Fluoride is a mineral found in soil, water, both fresh and salt, various food and can also be synthesized in laboratories.
What Does Fluoride Do For Oral Health?
Fluoride is a natural part of tooth enamel and bone. Like other minerals in the diet, fluoride helps the body to resist disease. Fluoride helps prevent tooth decay by making the tooth more resistant to acid attacks from plaque bacteria and sugars in the mouth.
Fluoride does this by:
- Protecting our teeth from demineralization that is caused by acid. When bacteria in the mouth combines with sugar, acid is produced. When acid comes in contact with our teeth, it can start to eat away at the tooth enamel.
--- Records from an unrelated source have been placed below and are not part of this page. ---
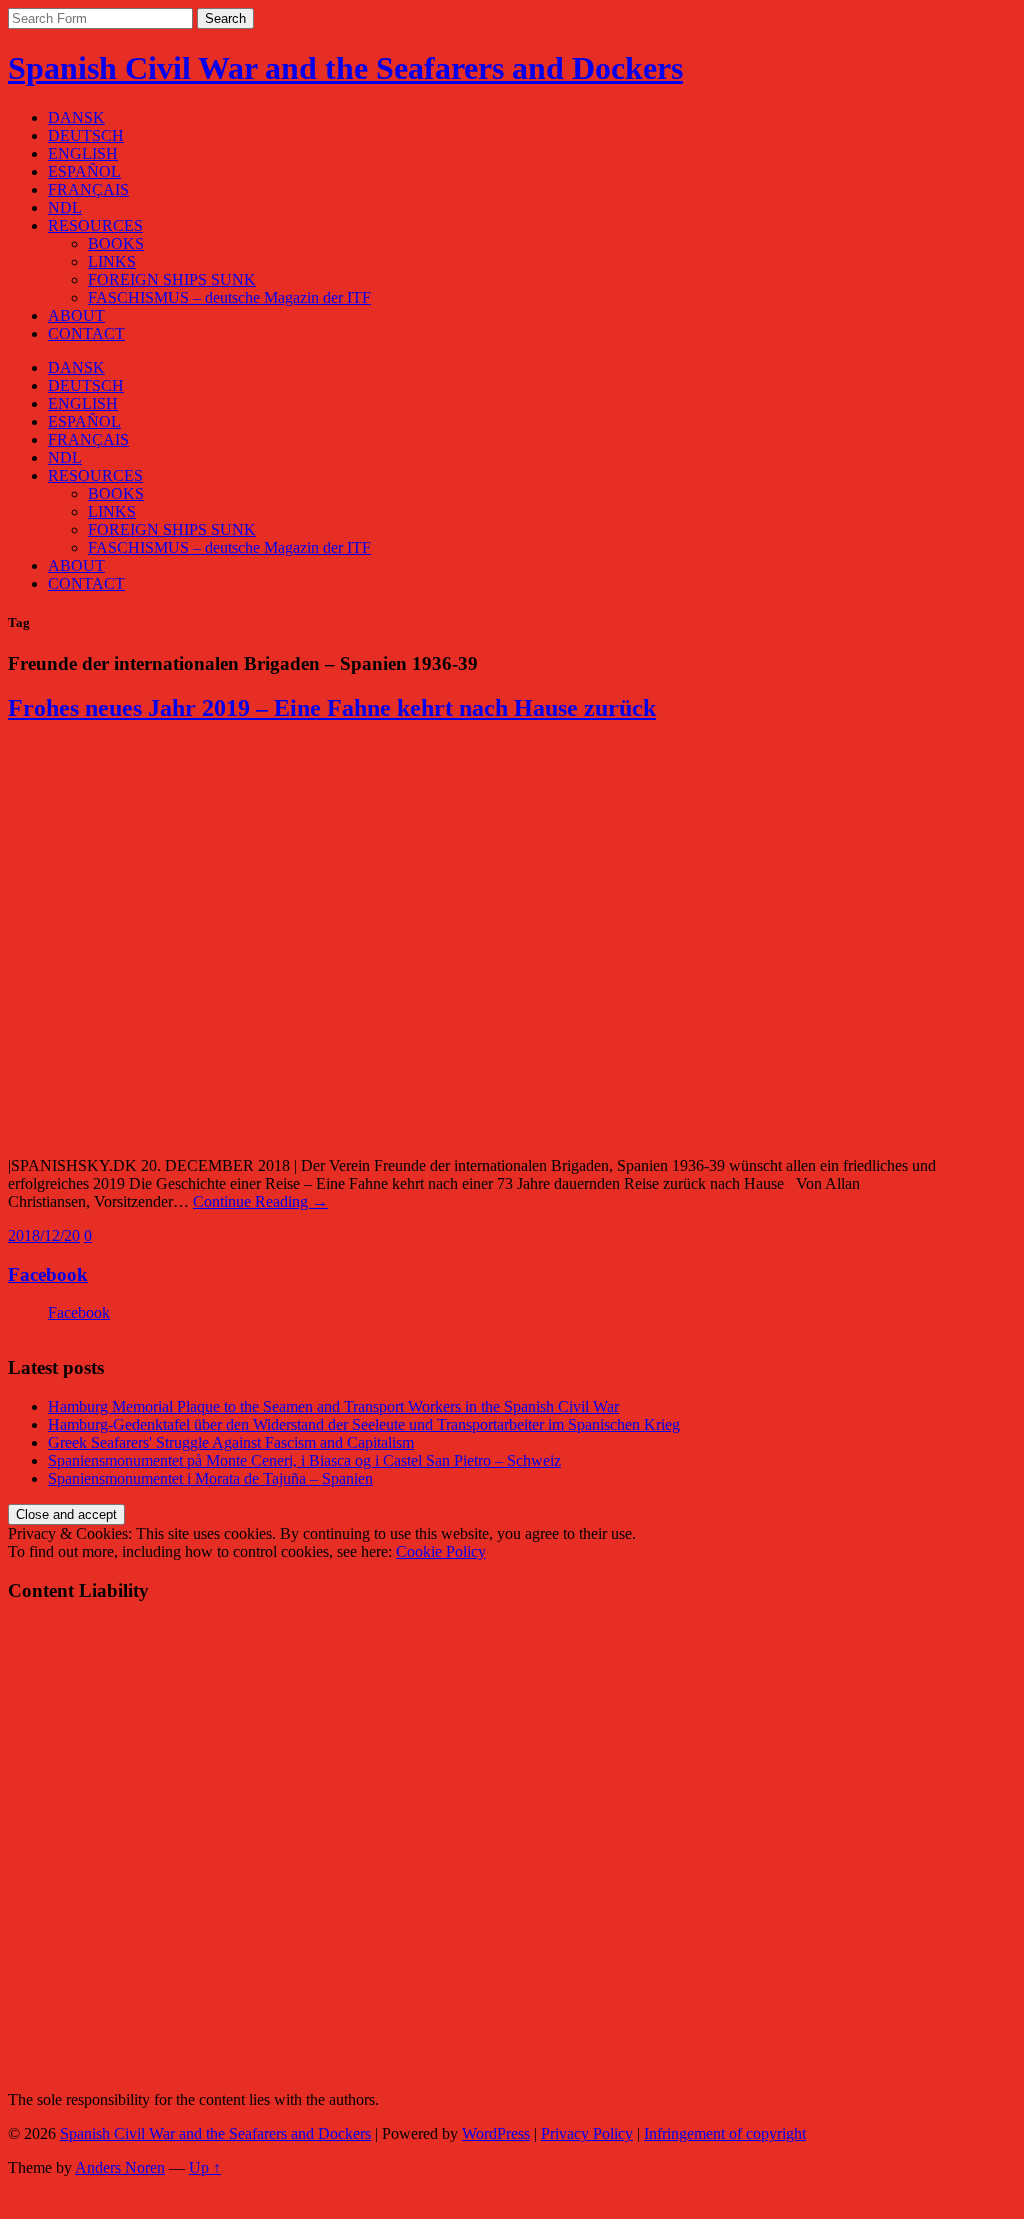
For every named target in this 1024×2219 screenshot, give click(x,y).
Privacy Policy (587, 2133)
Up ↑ (205, 2167)
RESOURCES (95, 225)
Fluoride can protect teeth from demineralization that is caused by the acid.
- Altering the structure of the developing enamel so that it is more resistant to acid attack.
- Providing an environment where better quality enamel is formed, resulting in teeth that are more resistant to acid attacks.
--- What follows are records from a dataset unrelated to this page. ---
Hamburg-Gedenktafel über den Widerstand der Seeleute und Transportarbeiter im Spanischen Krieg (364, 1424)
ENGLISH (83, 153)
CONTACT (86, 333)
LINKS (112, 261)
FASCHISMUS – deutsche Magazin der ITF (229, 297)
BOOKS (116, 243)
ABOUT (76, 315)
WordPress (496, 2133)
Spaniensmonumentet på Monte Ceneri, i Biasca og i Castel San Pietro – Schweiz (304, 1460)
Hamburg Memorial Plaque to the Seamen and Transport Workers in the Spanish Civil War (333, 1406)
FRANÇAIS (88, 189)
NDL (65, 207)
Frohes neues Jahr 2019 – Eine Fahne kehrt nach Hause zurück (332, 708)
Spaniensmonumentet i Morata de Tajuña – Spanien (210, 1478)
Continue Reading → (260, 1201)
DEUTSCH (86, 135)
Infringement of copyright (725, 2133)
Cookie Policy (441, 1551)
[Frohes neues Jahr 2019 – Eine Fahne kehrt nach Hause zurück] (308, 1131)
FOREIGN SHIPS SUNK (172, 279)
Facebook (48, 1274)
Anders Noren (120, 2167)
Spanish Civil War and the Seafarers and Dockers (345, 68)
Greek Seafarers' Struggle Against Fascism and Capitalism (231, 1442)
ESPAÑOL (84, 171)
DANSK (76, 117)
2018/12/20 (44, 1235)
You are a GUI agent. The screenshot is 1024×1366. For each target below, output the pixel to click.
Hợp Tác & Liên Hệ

- Reducing bacteria’s ability to produce acid. When acid in the mouth is reduced, this results in less chance of tooth decay.
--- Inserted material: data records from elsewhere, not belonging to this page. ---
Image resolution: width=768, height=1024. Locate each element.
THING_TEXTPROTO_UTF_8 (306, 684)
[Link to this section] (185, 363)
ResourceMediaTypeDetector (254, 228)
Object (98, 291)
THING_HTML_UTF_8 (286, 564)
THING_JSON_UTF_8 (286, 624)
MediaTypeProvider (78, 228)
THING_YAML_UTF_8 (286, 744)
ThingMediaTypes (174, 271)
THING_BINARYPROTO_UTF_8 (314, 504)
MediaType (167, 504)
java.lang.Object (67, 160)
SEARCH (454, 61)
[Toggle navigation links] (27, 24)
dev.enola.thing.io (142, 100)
According to the Canadian Dental Association, fluoride can also prevent or even reverse tooth decay that has started. If there is already some damage to teeth caused by acid, fluoride accumulates in the demineralized areas and begins strengthening the enamel. This process is called remineralization.
Who Needs Fluoride?
Health Canada and The Canadian Dental Association recommend that all children and adults receive fluoride. Fluoride helps to protect children’s growing permanent teeth while they are being formed. Adults benefit from fluoride to help protect their teeth from decay.
Can I Get Too Much Fluoride?
Fluoride is sometimes added to public drinking water to protect all members of the community from tooth decay. It’s a safe and effective way to distribute fluoride and help prevent tooth decay at a low cost. The water in Metro Vancouver, which includes Burnaby, is NOT fluoridated and contains less than 0.05mg/L which is not clinically significant. So there is no tooth protection in the water in our community.
If you have concerns about fluoride is in our drinking water, the Federal, Provincial, Territorial Committee on Drinking Water makes recommendations about the optimal level of fluoride in public drinking water to prevent tooth decay. The recommended level takes into account that Canadians receive fluoride from other sources such as food and beverages.
According to Health Canada, “The optimal concentration of fluoride in drinking water for dental health has been determined to be 0.7 mg/L for communities who wish to fluoridate. This concentration provides optimal dental health benefits and is well below the MAC to protect against adverse effects.”
When it comes to brushing our teeth, fluoridated toothpaste should be used twice a day. Children under the age of 3 should have their teeth and gums brushed by an adult and fluoridated toothpaste used sparingly or not at all as they can not reliably spit out the excess and should not swallow fluoride in the concentrations present in toothpaste. Children ages 3 – 6 should be assisted by an adult when brushing their teeth and can use fluoridated paste if they can spit it out.
Mouth rinses and fluoride supplements can also be used to receive fluoride but should not be taken unless recommended by your dental professional.
With the exception of dental fluorosis, scientific studies have not found any credible link between water fluoridation and adverse health effects.